宮城県被災地でのボランティアコンサートに出演しました
中川 恵美里さん/Ms. Emiri Nakagawa
(専攻楽器ソプラノ/soprano)
[ 2013.03.6 ]
学校名:東京芸術大学
ローム ミュージック ファンデーション奨学生の中川恵美里です。
一昨年3・11の東北大震災から、もうすぐ2年が経とうとしています。
私が初めて宮城県・七ヶ浜の仮設住宅地域にボランティアコンサートに訪れたのは、まだ寒さの残る昨年の3月。
以前より被災地でボランティアコンサートを主催していらした団体『あっちこっち』様の活動に参加させていただきました。

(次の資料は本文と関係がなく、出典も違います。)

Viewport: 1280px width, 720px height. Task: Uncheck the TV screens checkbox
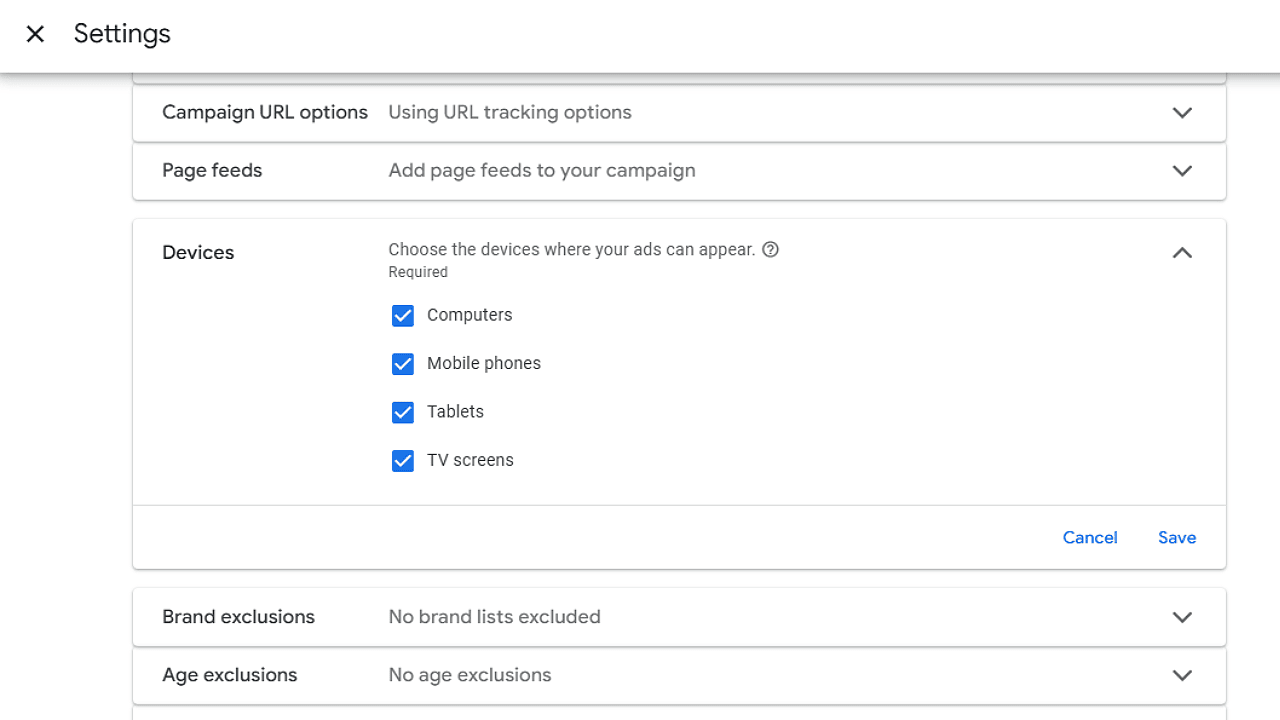pyautogui.click(x=403, y=461)
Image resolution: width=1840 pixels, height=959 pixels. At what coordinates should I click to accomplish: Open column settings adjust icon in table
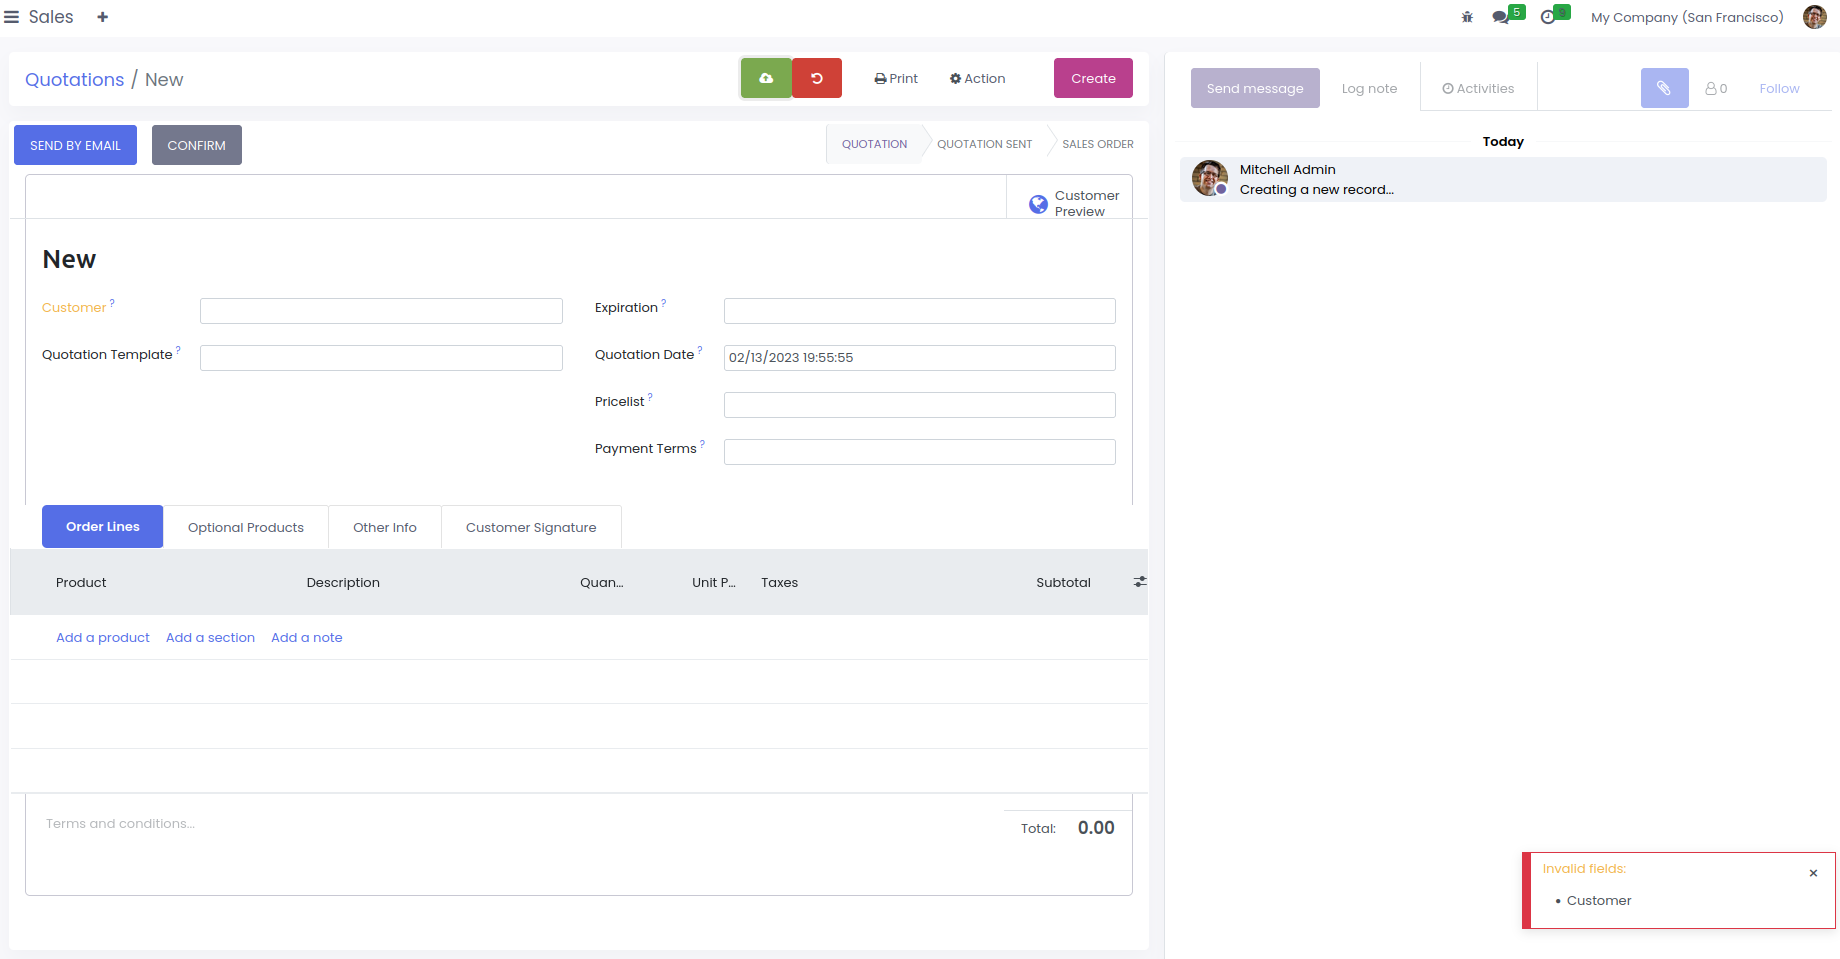1139,582
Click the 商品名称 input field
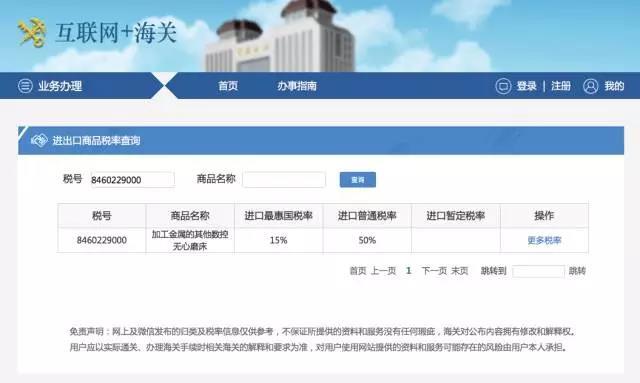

元はスポーツセンターだった、七ヶ浜ボランティアセンターでの第一回目のコンサート。寒さを噛みしめながら、集まってくださった仮設住宅の方々、そして同じく復興支援のボランティアの方々の前で、日本歌曲をはじめ、耳なじみのあるオペラアリアや歌曲、ミュージカルなどを歌わせていただきました。
その中で特に印象に残っているのが、『ふるさと』を歌っているとき、じっと目を閉じ、涙をぽろぽろこぼすお年寄りの方々の姿。
思わず胸が熱くなり、泣きそうになる気持ちを必死に堪えて歌い切りました。
それから二度、三度と訪問する度に、「また来てくれて嬉しい」と手を取ってくださる方の笑顔、感動で涙が溢れたと言ってくださった方の表情を思い出すたび、自分が歌うことの使命や幸福を実感します。
また、町全域が津波で押し流され、いまだ復興も手つかずの野蒜町を訪問し、まだこの土地と人の心には、震災の深い爪痕が残っているのだと、強い衝撃を受けました。
今後も音楽家として、一刻も早く東北の方々に平穏が訪れるよう、出来ることに精一杯取り組んでまいりたいと思います。